Selected text:
━━━━━━━━━━━━━━━━━━━━

On Wed, Apr 19, 2017 at 01:00 AM, James Balean wrote:
> +++ b/support/download/git
> @@ -85,10 +85,6 @@ if [ ${recurse} -eq 1 ]; then
>      _git submodule update --init --recursive
>  fi
>  
> -# We do not need the .git dir; we keep other .git files, in case they
> -# are the only files in their directory.
> -rm -rf .git

This patch cannot be applied as-is because:

- it would make the tarballs for git packages not reproducible as the contents
  now depend on the state of the remote server (i.e. in some cases a full clone
  is needed; assume a tarball is generated, then a new commit is created in the
  remote server in any branch, a new full clone with the same reference as
  version would include that new commit and therefore the tarball is different);

- it would make the tarballs for git packages much larger (gigabytes for some
  linux trees) as they now include the .git directory;

Of course I am not against the discussion looking for another solution.

Regards,
Ricardo
Baruch Siach April 20, 2017, 3:40 a.m.
Hi Ricardo,

On Wed, Apr 19, 2017 at 08:22:45PM -0300, Ricardo Martincoski wrote:
> On Wed, Apr 19, 2017 at 01:00 AM, James Balean wrote:
> > +++ b/support/download/git
> > @@ -85,10 +85,6 @@ if [ ${recurse} -eq 1 ]; then
> >      _git submodule update --init --recursive
> >  fi
> >  
> > -# We do not need the .git dir; we keep other .git files, in case they
> > -# are the only files in their directory.
> > -rm -rf .git
> 
> This patch cannot be applied as-is because:
> 
> - it would make the tarballs for git packages not reproducible as the contents
>   now depend on the state of the remote server (i.e. in some cases a full clone
>   is needed; assume a tarball is generated, then a new commit is created in the
>   remote server in any branch, a new full clone with the same reference as
>   version would include that new commit and therefore the tarball is different);

Interesting. I think it is worth a mention in the comment. Removing .git is 
not just an optimization as the comment implies. It is necessary in order to 
verify the generated tarball.

━━━━━━━━━━━━━━━━━━━━

Given data:

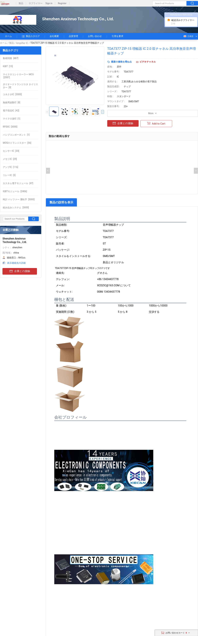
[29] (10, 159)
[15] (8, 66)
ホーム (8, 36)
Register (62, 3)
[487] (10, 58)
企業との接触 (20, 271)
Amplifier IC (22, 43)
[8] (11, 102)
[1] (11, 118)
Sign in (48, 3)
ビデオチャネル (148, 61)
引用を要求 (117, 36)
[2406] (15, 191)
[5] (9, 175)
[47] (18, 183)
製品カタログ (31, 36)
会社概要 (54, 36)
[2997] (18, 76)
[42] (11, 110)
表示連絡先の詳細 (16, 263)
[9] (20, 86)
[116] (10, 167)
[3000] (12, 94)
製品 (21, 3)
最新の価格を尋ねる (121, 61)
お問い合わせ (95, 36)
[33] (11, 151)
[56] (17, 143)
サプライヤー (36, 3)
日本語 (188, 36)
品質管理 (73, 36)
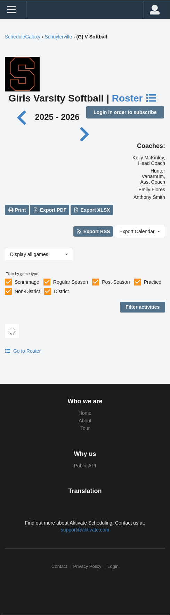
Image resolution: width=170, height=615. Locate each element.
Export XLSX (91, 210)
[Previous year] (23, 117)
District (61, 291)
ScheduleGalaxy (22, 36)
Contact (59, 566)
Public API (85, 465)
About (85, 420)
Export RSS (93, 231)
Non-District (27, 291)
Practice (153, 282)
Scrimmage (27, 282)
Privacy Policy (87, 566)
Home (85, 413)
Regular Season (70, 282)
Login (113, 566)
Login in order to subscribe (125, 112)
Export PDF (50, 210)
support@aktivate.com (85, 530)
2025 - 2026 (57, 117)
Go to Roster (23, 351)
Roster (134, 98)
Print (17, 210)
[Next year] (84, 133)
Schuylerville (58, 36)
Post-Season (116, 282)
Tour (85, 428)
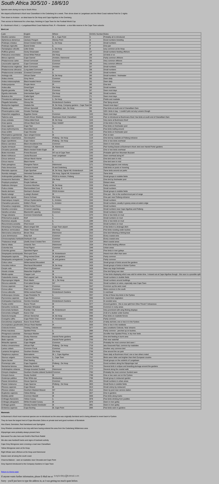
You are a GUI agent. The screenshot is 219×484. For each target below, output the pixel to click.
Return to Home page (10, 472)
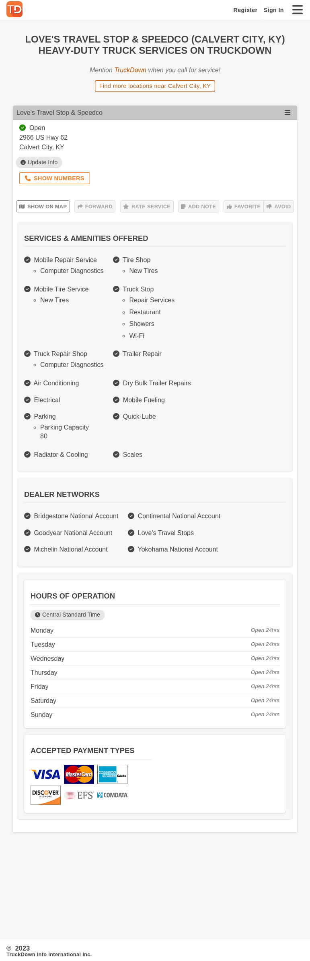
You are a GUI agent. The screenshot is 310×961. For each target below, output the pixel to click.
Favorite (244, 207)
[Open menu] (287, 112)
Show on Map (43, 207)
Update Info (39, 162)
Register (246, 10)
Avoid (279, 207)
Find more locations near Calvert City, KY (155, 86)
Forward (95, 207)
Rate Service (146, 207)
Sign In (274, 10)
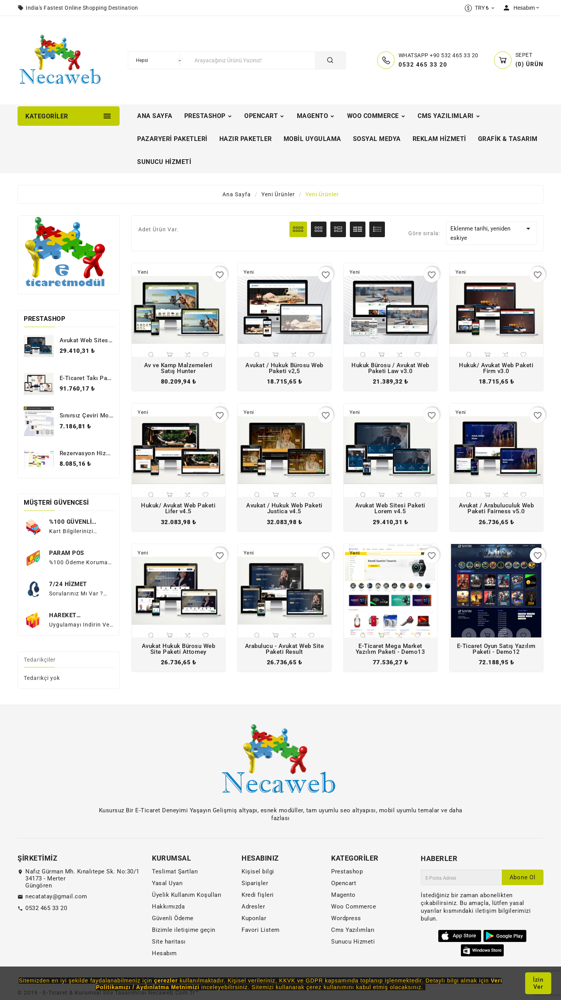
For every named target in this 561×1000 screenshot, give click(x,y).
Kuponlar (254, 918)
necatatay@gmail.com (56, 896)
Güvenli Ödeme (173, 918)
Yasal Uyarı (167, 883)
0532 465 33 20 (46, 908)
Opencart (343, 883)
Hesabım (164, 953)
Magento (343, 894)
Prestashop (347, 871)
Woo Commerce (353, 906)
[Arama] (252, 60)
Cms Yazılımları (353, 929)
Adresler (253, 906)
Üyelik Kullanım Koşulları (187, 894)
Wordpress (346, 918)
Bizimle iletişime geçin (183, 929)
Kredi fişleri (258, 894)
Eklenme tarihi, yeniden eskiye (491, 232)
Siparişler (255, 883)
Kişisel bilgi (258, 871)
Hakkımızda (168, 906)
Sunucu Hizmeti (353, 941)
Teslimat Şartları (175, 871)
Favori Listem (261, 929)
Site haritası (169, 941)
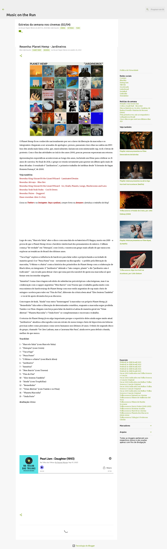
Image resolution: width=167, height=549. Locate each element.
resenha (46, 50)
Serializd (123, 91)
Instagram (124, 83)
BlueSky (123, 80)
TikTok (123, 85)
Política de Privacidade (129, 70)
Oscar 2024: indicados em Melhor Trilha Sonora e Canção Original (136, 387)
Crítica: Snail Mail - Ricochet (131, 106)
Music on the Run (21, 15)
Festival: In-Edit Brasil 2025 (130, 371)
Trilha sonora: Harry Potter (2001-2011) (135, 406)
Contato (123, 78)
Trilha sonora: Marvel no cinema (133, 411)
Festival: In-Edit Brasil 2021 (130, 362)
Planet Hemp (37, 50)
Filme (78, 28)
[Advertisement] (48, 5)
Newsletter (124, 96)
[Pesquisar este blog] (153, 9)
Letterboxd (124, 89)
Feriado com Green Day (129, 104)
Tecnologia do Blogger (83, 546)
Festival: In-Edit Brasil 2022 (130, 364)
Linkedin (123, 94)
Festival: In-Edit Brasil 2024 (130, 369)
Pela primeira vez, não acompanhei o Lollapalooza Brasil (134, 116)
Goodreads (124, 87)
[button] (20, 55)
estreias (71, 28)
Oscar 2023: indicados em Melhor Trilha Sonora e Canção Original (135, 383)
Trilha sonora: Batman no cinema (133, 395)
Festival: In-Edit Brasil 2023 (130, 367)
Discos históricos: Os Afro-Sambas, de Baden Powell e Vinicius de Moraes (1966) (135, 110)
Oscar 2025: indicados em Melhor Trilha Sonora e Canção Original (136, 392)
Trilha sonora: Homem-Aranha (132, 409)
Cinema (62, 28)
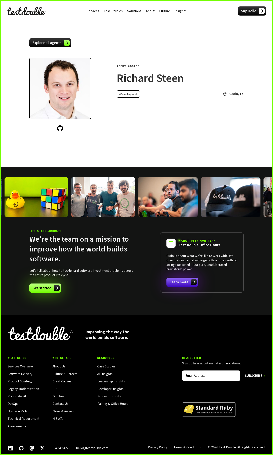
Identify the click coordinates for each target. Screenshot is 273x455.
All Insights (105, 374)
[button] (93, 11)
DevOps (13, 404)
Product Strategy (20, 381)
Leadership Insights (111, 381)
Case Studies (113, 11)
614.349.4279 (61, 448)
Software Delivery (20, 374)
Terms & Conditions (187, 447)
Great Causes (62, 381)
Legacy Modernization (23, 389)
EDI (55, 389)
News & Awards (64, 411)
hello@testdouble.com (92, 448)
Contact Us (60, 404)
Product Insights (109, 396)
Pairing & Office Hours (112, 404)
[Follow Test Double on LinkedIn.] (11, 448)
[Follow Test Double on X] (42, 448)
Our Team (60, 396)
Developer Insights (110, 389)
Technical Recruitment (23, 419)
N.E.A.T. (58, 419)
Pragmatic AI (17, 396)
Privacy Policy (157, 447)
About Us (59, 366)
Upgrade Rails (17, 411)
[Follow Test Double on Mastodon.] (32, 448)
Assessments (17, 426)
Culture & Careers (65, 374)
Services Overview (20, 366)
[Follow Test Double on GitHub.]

━━━━━━━━━━━━━━━━━━━━

Written problem:
Write out the patch discussion word for word, everything from "Interesting. I think" down to "the generated tarball.". The records play no part in what is asked here.

Response for this exercise:
Interesting. I think it is worth a mention in the comment. Removing .git is 
not just an optimization as the comment implies. It is necessary in order to 
verify the generated tarball.